LBJ, A Biography of Lyndon Baines Johnson
It is hard to imagine compressing his life into just one volume; but while the authors have done just that, it has been done with enough loss of detail that a reader not familiar with the history of the times might sometimes be left wondering who is who in the cast of characters marching in the American political scene along with Lyndon Johnson. The volume would benefit from short footnote type biographies of the many national characters who pass in and out of the narrative. For example, a non-American reader might benefit from a small description of Tennessee Senator Albert Gore, so as to avoid confusion with his son, also Albert, also a Senator, and the current Vice-President.
Lyndon Johnson was born and raised in what is known as the Texas Hill Country along the banks of the Pedernales River, an area that also spawned World War II Admiral Chester Nimitz. His background, schooling, and early career are adequately described as is his entry onto the national scene in Washington. It is in Washington that the book begins to cram detail into the narrative by just merely listing events, most times without the kind of explanation one would like to have.
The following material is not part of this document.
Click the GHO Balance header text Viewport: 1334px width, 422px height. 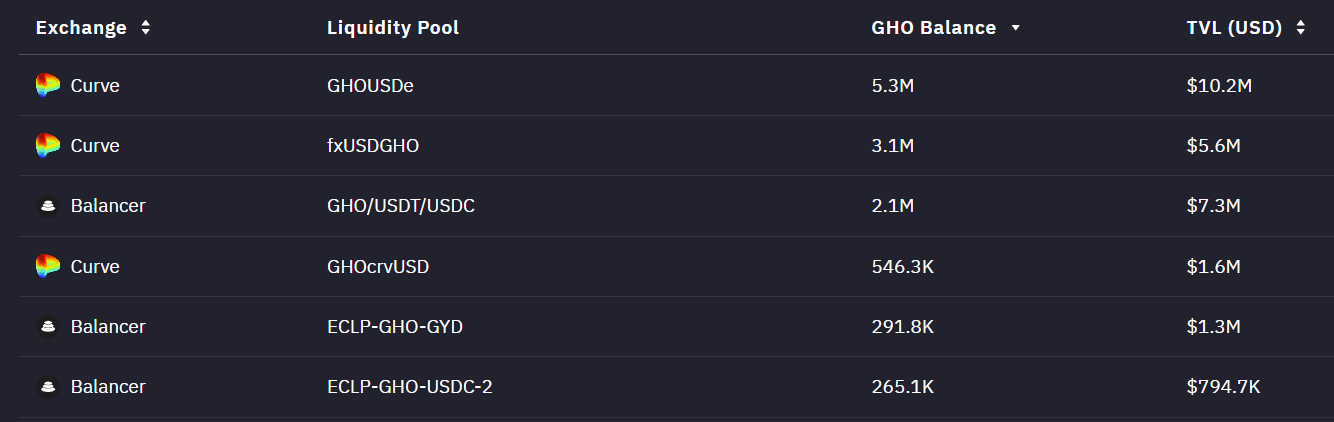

The reader is led, racing, through the years as Majority Leader of the Senate; probably his finest hour.
The controversial events in Johnson's career are handled with studied non-controversial evenness--his military career and decoration; his use of his new wife's inheritance to fund his first election campaign; his election as Senator in 1948 as "Landslide Lyndon" by eighty-seven votes; his selection as John Kennedy's running mate in 1960; his purchase of Texas radio stations and subsequent creation of his fortune; his relationship with the held over members of Kennedy's staff' in particular Attorney General Robert Kennedy; his calculated, ambivalent, non-support of Hubert Humphrey in the 1968 election; his sexual peccadilloes; and his escalation of the war in Viet Nam. Very little of his family enters the book though; just a few comments here and there, but there is enough of Lady Bird to get the flavor of their relationship especially when it comes to his decision not to run for re-election in 1968.
Lyndon Johnson, as the first truly southern President since Andrew Johnson, won passage of major civil rights, anti-poverty, aid to education, and health care legislation' the so-called "Great Society." However, his Presidency foundered on the Viet Nam war. Nothing is said about the events surrounding the Tonkin Gulf resolution. Most likely Johnson's ego got in the way of clear judgement, for Admiral James Stockdale, leader of the first strike after the "incident," spent eight years in a Vietnamese prison worrying that his captors might find out that he knew the whole thing was a fraud. Johnson did not consult his commanders on the scene, who were not in favor of the action. It is hard to imagine someone like Eisenhower making a similar mistake. Then, like B'rer Rabbit and the Tar Baby it went on from there, and the Johnson Presidency was destroyed. All in all, an excellent, but sometimes scanty, portrayal of an extremely complex individual.